> INPUT RECORDS
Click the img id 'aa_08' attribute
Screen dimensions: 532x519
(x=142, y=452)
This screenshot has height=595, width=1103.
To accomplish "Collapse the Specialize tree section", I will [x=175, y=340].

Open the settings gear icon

==

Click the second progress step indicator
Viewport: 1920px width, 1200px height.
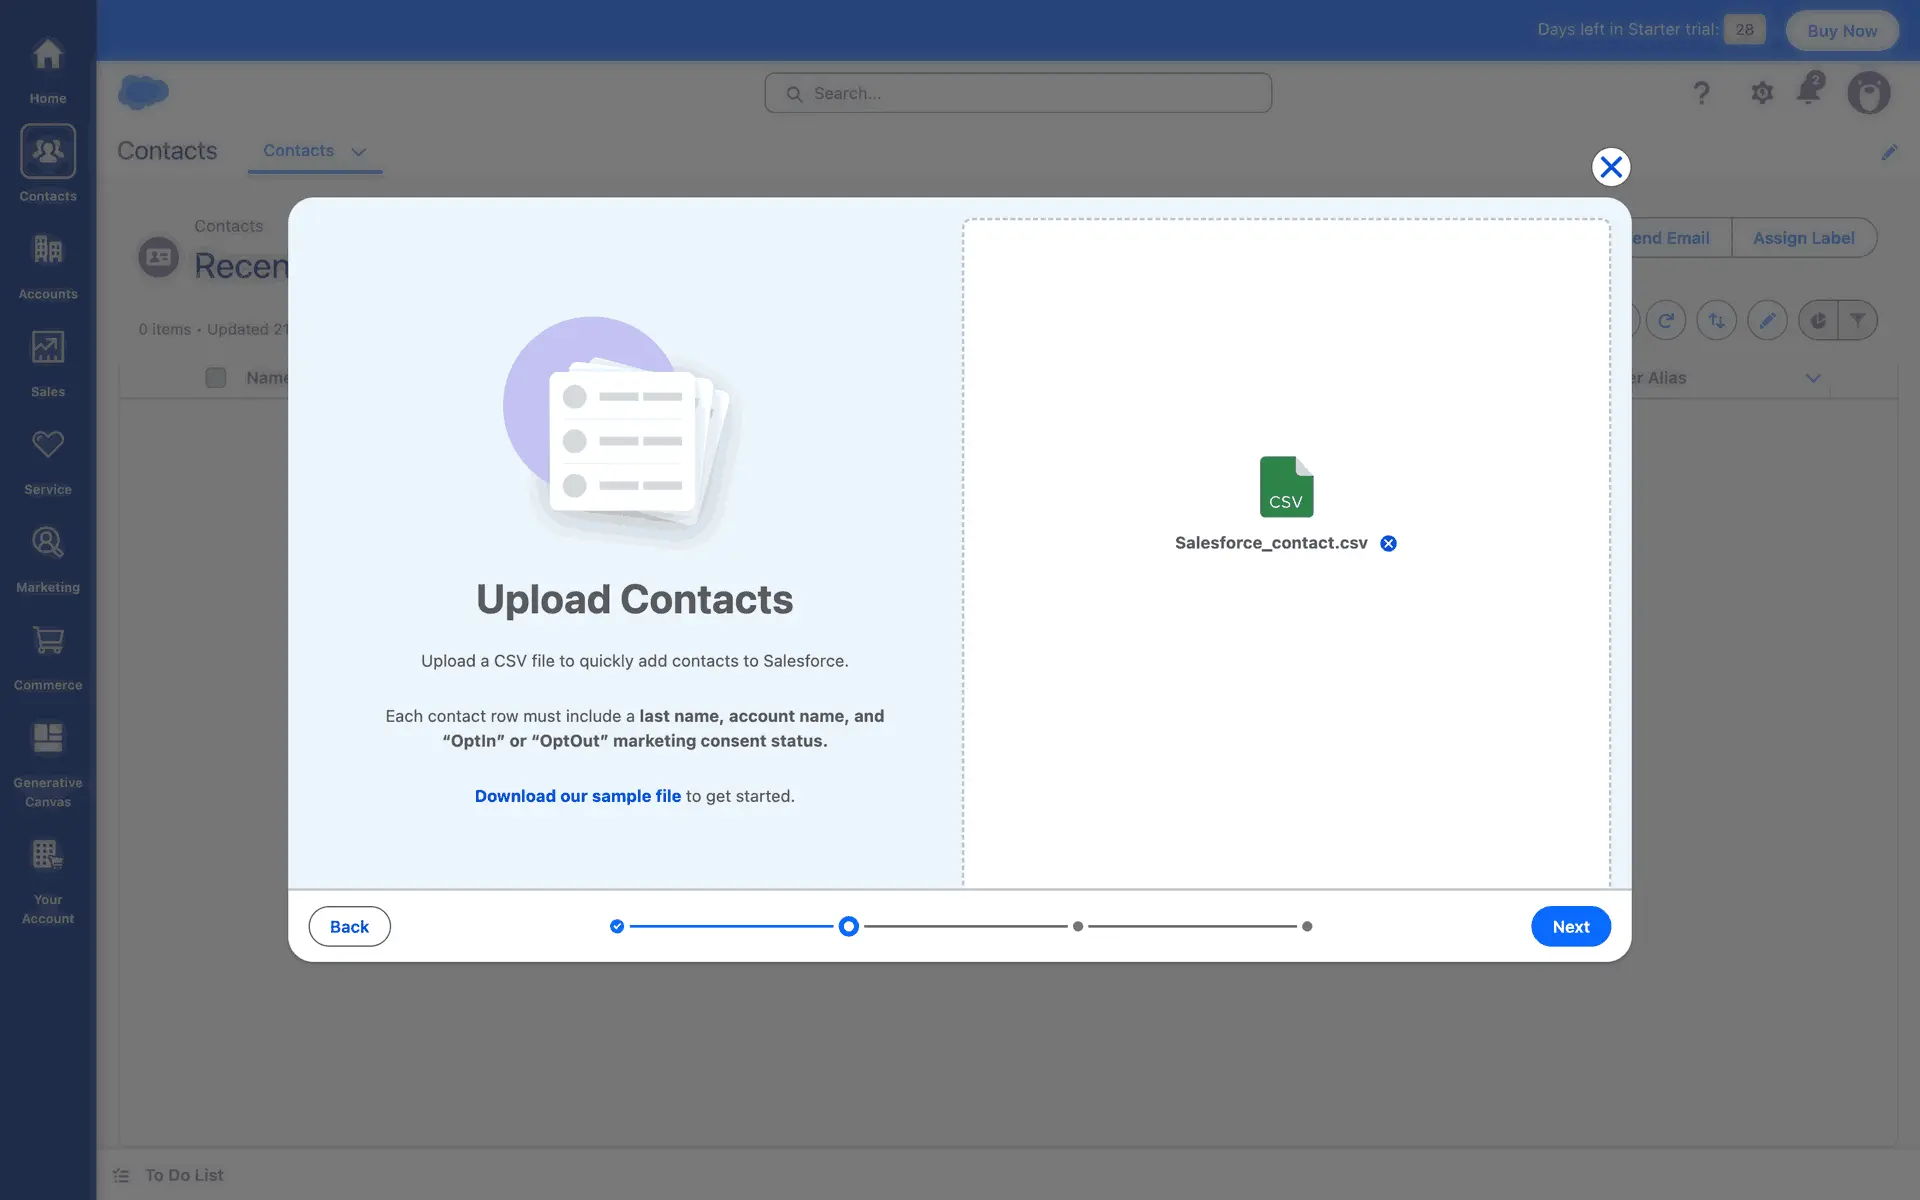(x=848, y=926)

> THE TASK
Return the records verbatim, starting at the line that contains "Click the img id 'aa_08' attribute" and ending at the line that contains "Open the settings gear icon", with both of those lines included.

> EXERCISE OUTPUT
Click the img id 'aa_08' attribute
Screen dimensions: 532x519
(x=142, y=452)
This screenshot has height=595, width=1103.
To accomplish "Collapse the Specialize tree section", I will [x=175, y=340].

Open the settings gear icon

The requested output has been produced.